По-соседски он и принял меня у своего костра. Дал отмашку по рации, откликаясь на доклад охраны: мол, нечего хорошего парня в воротах томить! Быстренько его сюда! Мой дом стоит в глубине материка, не имея прямого выхода к заливу, а его участок захватывает кусок пляжа. Мы познакомились дней десять назад, как только он здесь поселился. С тех пор здоровались на улице и даже пару раз сидели вот так же – вечером, на его маленьком личном пляже. Вяземский меня приглашал – я не отказывался.

Наш статус в поселке одинаков, по крайней мере, формально. Мы оба живем в той части материка, которую прозвали Бизнес-уголком или Нижним. Был еще Верхний, он же Бандитский уголок – с домами-дворцами и вертолетными площадками, – но Вяземский презирал тамошнюю публику не меньше моего. Спрашивается, отчего бы нам было не свести это знакомство?!

Впрочем – один нюанс. Территория его участка, разумеется, охранялась по всему периметру, особенно в те моменты, когда хозяин желал насладиться морскими видами. Так вот, прежде чем пропустить на пляж, меня всегда обыскивали. Доброжелательно, но по полной программе, – несмотря на то, что знали, кто я и что я. И сегодня обыскали.

Если бы я рискнул пронести пистолет на себе – все бы рухнуло. А ведь мог понадеяться на то, что стал в этом доме своим, что мнительность господина Вяземского даст трещину!

Как выяснилось, моя мнительность – крепче, надежней.

Пистолет был спрятан здесь, на пляже. Под одним из валунов, в изобилии лежавших на песке. Ребятишки прошлой ночью постарались.

Встань, солдат, возьми оружие – и за работу…

Я ждал.

– Знаете… – заговорил он, медленно подбирая слова. – Вот вы обмолвились, что воспарившая душа всегда возвращается… Смотрю я на своих песиков – они ведь тоже, обратите внимание, отбегают от костра, и довольно далеко, даже порой не видно. И при этом контролируют, где я, что я делаю, более того – стремятся побыстрее вернуться… Все правильно, я для них хозяин. Для собак. А вы, по вашему утверждению, хозяин своей души. Но что случится, если хозяин вдруг встанет и уйдет? Что, если он внезапно бросит тех, кто не мыслит без него своего существования?

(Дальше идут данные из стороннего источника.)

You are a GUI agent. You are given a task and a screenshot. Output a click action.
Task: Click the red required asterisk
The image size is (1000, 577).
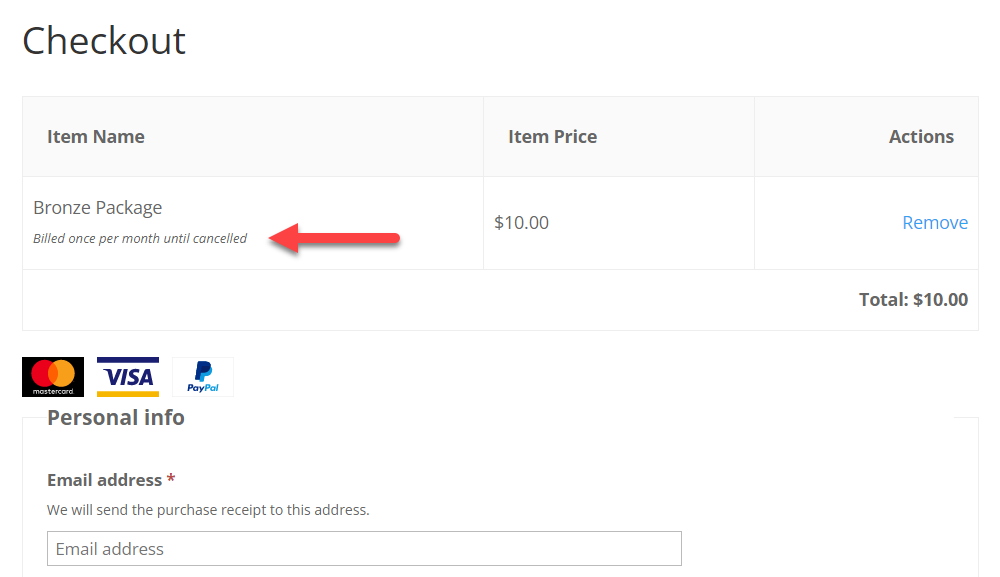point(171,478)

– Раб станет свободным, – предположил я.

– Или погибнет, – тут же возразил он. – Речь не о рабах, мой друг. О тех, кто с уходом хозяина теряет смысл жизни… Разрешите, я развлеку вас одной притчей? Байкой у костра, с вашего позволения.

– Почему нет?

– Вот и хорошо…

Господин Вяземский улыбнулся. Глотнул вина, собираясь с мыслями, поплотнее закутался в накидку – и повел неспешный рассказ…

…С чего бы начать эту историю? С того казуса, который сломал нашему герою жизнь? Или с предыстории, ставшей, собственно, причиной сих печальных событий?

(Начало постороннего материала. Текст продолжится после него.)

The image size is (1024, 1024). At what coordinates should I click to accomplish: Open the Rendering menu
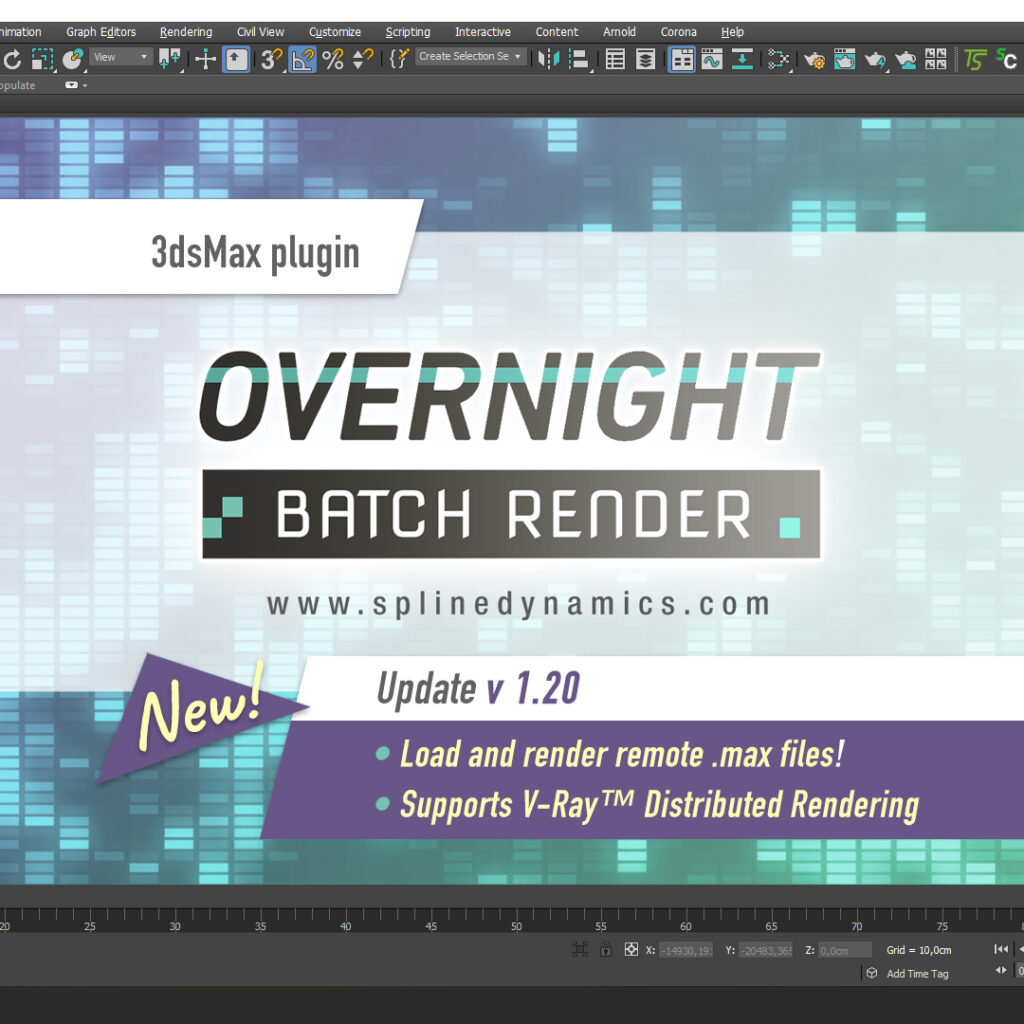186,32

Предыстория, казус, печальные события… Любят же иные рассказчики изображать из себя эстетов, усложняя простые вещи! Когда с человеком случается то, что здоровый мозг и вообразить не способен, когда худшее из худшего, что прячется в подсознании, вдруг вырывается в реальность, когда не хватает рассудка, чтобы просто матюгнуться, – обязательно найдется знаток-очевидец, этакий байколюб, который из чужого горя вылепит занятную вещицу.

И это – поистине худшее из худшего…

Да, в нашем рассказе мало веселого. Это рассказ на букву «Х»… а уж что сие означает, понимайте, как умеете.

Начнем, пожалуй, с того, что некий сравнительно молодой человек, проводивший отпуск в Пятигорске, проснулся однажды не в своей постели. Вернее будет сказать – очнулся. Лежал он на диване в холле второго этажа, а растолкала его уборщица, пришедшая рано утром на работу. И слава Богу, что растолкала. Было полседьмого, санаторий постепенно оживал. Ранние пташки из числа отдыхающих продирали глаза и шли на улицу – кто «на водопой», кто просто погулять перед завтраком. Наверняка мимо дивана уже не раз и не два прошли люди, запнувшись при виде скрюченного, сопящего во сне тела. И если никто до сих пор не поднял тревогу – значит, признавали в спящем своего, значит, узнавали его.